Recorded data
☆ ☆ ☆

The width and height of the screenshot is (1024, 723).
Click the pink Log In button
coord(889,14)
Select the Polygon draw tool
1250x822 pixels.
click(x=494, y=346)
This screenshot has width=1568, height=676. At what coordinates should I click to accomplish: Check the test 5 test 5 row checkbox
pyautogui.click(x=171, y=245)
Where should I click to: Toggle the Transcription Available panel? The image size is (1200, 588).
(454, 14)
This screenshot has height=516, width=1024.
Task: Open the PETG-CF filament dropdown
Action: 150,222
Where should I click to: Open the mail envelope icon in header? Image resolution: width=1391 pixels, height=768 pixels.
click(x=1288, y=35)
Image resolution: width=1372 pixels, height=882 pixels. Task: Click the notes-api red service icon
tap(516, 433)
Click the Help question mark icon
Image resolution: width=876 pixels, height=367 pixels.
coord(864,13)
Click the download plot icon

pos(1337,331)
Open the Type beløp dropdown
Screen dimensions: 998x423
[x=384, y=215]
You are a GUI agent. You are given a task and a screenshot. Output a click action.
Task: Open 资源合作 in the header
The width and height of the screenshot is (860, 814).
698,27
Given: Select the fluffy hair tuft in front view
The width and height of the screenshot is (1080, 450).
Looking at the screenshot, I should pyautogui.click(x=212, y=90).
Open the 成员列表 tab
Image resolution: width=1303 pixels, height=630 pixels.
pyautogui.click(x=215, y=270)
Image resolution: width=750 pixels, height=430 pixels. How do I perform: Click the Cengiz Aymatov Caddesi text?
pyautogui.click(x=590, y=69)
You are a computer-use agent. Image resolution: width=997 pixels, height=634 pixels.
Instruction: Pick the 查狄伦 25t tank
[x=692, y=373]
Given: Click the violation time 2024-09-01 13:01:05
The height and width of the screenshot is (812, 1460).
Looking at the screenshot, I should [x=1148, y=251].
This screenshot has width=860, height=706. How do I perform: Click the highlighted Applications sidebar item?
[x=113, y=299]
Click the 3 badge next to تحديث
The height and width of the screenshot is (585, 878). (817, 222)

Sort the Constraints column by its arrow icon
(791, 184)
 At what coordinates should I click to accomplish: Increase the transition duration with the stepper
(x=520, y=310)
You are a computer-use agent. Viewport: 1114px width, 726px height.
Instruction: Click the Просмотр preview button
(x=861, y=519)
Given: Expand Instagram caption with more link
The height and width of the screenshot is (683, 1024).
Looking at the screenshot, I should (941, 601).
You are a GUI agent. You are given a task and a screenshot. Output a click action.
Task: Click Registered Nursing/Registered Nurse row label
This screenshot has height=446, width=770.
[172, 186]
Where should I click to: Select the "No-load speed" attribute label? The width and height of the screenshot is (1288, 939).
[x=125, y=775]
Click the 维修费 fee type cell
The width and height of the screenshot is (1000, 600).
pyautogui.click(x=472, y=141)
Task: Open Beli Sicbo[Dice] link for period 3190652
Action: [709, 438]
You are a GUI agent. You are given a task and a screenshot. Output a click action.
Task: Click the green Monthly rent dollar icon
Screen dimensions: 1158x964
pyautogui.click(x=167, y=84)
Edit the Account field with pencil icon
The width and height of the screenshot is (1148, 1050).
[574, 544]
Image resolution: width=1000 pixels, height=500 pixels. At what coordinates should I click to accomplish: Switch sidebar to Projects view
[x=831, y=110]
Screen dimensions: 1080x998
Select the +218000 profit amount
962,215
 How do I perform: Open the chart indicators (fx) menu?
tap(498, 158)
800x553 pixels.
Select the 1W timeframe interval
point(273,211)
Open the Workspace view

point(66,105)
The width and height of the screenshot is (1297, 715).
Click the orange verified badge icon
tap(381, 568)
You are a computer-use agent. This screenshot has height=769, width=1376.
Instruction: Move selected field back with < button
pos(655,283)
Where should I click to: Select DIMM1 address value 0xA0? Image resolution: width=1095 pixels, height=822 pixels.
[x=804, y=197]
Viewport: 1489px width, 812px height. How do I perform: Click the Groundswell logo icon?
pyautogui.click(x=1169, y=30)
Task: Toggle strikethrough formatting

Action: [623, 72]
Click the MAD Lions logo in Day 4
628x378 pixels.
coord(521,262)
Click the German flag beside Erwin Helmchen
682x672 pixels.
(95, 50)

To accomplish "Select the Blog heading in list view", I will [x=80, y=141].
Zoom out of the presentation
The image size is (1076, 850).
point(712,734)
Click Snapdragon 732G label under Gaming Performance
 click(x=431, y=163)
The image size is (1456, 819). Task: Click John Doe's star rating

☆ ☆ ☆

Update the lines above so that every "Where should I click to" becomes "Which spot should I click to", leaving everything else unchanged.

**Result**
The width and height of the screenshot is (1024, 723).
Click the pink Log In button
coord(889,14)
Select the Polygon draw tool
1250x822 pixels.
click(x=494, y=346)
This screenshot has width=1568, height=676. At what coordinates should I click to accomplish: Check the test 5 test 5 row checkbox
pyautogui.click(x=171, y=245)
Which spot should I click to: Toggle the Transcription Available panel? The image size is (1200, 588).
(454, 14)
This screenshot has height=516, width=1024.
Task: Open the PETG-CF filament dropdown
Action: 150,222
Which spot should I click to: Open the mail envelope icon in header? Image resolution: width=1391 pixels, height=768 pixels.
click(x=1288, y=35)
Image resolution: width=1372 pixels, height=882 pixels. Task: Click the notes-api red service icon
tap(516, 433)
Click the Help question mark icon
Image resolution: width=876 pixels, height=367 pixels.
coord(864,13)
Click the download plot icon

pos(1337,331)
Open the Type beløp dropdown
Screen dimensions: 998x423
[x=384, y=215]
You are a GUI agent. You are given a task and a screenshot. Output a click action.
Task: Open 资源合作 in the header
The width and height of the screenshot is (860, 814).
698,27
Given: Select the fluffy hair tuft in front view
The width and height of the screenshot is (1080, 450).
Looking at the screenshot, I should pyautogui.click(x=212, y=90).
Open the 成员列表 tab
Image resolution: width=1303 pixels, height=630 pixels.
pyautogui.click(x=215, y=270)
Image resolution: width=750 pixels, height=430 pixels. How do I perform: Click the Cengiz Aymatov Caddesi text?
pyautogui.click(x=590, y=69)
You are a computer-use agent. Image resolution: width=997 pixels, height=634 pixels.
Instruction: Pick the 查狄伦 25t tank
[x=692, y=373]
Given: Click the violation time 2024-09-01 13:01:05
The height and width of the screenshot is (812, 1460).
Looking at the screenshot, I should [x=1148, y=251].
This screenshot has width=860, height=706. How do I perform: Click the highlighted Applications sidebar item?
[x=113, y=299]
Click the 3 badge next to تحديث
The height and width of the screenshot is (585, 878). (817, 222)

Sort the Constraints column by its arrow icon
(791, 184)
 At what coordinates should I click to accomplish: Increase the transition duration with the stepper
(x=520, y=310)
You are a computer-use agent. Viewport: 1114px width, 726px height.
Instruction: Click the Просмотр preview button
(x=861, y=519)
Given: Expand Instagram caption with more link
The height and width of the screenshot is (683, 1024).
Looking at the screenshot, I should (941, 601).
You are a GUI agent. You are given a task and a screenshot. Output a click action.
Task: Click Registered Nursing/Registered Nurse row label
This screenshot has height=446, width=770.
[172, 186]
Which spot should I click to: Select the "No-load speed" attribute label? The width and height of the screenshot is (1288, 939).
[x=125, y=775]
Click the 维修费 fee type cell
The width and height of the screenshot is (1000, 600).
pyautogui.click(x=472, y=141)
Task: Open Beli Sicbo[Dice] link for period 3190652
Action: [709, 438]
You are a GUI agent. You are given a task and a screenshot. Output a click action.
Task: Click the green Monthly rent dollar icon
Screen dimensions: 1158x964
pyautogui.click(x=167, y=84)
Edit the Account field with pencil icon
The width and height of the screenshot is (1148, 1050).
[574, 544]
Image resolution: width=1000 pixels, height=500 pixels. At what coordinates should I click to accomplish: Switch sidebar to Projects view
[x=831, y=110]
Screen dimensions: 1080x998
Select the +218000 profit amount
962,215
 How do I perform: Open the chart indicators (fx) menu?
tap(498, 158)
800x553 pixels.
Select the 1W timeframe interval
point(273,211)
Open the Workspace view

point(66,105)
The width and height of the screenshot is (1297, 715).
Click the orange verified badge icon
tap(381, 568)
You are a computer-use agent. This screenshot has height=769, width=1376.
Instruction: Move selected field back with < button
pos(655,283)
Which spot should I click to: Select DIMM1 address value 0xA0? Image resolution: width=1095 pixels, height=822 pixels.
[x=804, y=197]
Viewport: 1489px width, 812px height. How do I perform: Click the Groundswell logo icon?
pyautogui.click(x=1169, y=30)
Task: Toggle strikethrough formatting

Action: [623, 72]
Click the MAD Lions logo in Day 4
628x378 pixels.
coord(521,262)
Click the German flag beside Erwin Helmchen
682x672 pixels.
(95, 50)

To accomplish "Select the Blog heading in list view", I will [x=80, y=141].
Zoom out of the presentation
The image size is (1076, 850).
point(712,734)
Click Snapdragon 732G label under Gaming Performance
 click(x=431, y=163)
The image size is (1456, 819). Task: Click John Doe's star rating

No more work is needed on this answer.